The B Plot: The pressure cooker. The metaphor parallels the building pressure Dennis quick-tempered bouts of rage. So, to toss out a little 'cat-in-the-wall' conjecture here: The pressure cooker is Dennis, but we all saw him eat that bloody diamond in the end and we all heard Mac's speech about coal turning into diamonds under massive pressure. Dennis' experience is a theory of pressure, he daydreams it all in the span of a minute or so. He's roleplaying with hypothetical obstacles. There's no risk. Maybe Dennis, isn't the pressure cooker, but the coal.
If I were to try and take anything hopeful out of this episode, it would be the way the narrative is showing us that this episode acknowledged that Dennis isn't ready yet. It's not his turn to break. It's going to take real, substantial pressure to get that diamond.
It was a hell of a misdirect (and honestly a little bit of a slap in the face), but if these characters live in the real world, where people are bound by the laws of mortality, then Dennis should have his time.

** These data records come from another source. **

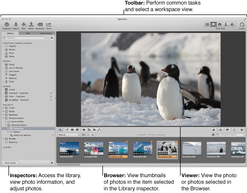
Task: Click the Keywords tag icon
Action: 40,25
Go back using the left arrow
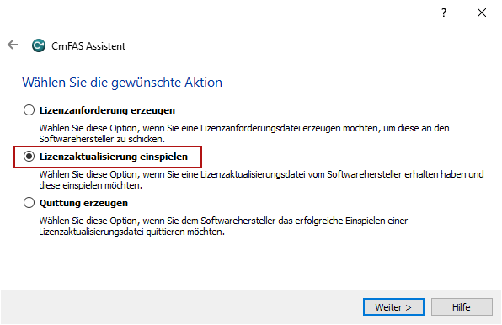Screen dimensions: 502x325 click(x=13, y=45)
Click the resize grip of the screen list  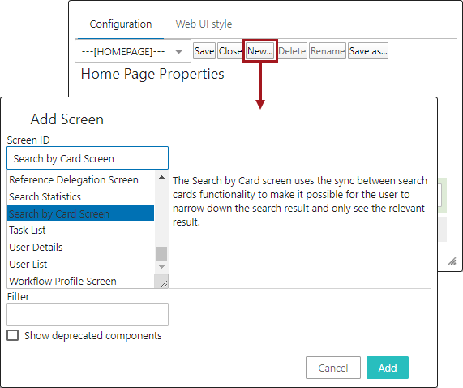coord(163,284)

Genuinely, who fucking knows?
I'm not hating on the episode. We all know this is the trashy dick joke sitcom. I just thought that if Mac & Charlie could have moments of genuine heartbreak, culminating in deep catharsis, that maybe Dennis could have that too.... but no.
Can't wait to see the sunny dudebros miss the point & proclaim Dennis Reynolds - SA victim, traumatized individual with an emotionally tumultuous personality disorder - the new Andrew Tate.
I'm sorry, but yeah. I'm a little miffed. It was all a dream, and everything goes Dennis' way. Y'all I'm fucking tired. This was a great episode for Glenn, but a fucking frustrating episode for Dennis. I may have wanted a little macden, but all I cared about was seeing Dennis face the limitations of his mortality, to see that he's failing his body and his brain. He didn't have to actually take the medicine (I wouldn't expect him to), but Goddammit, everything seems to work out in his delusional favor. So, of course he's going to continue being delusional, and probably only change for the worse.
I'll say it: I wanted a broken Dennis, and we did not get that. He didn't even crack, the unbearble and apparently now canonical Golden God. That episode's title was intended to tease sunnyblr.
Excuse the plethora of tags. I just kept getting more irritated.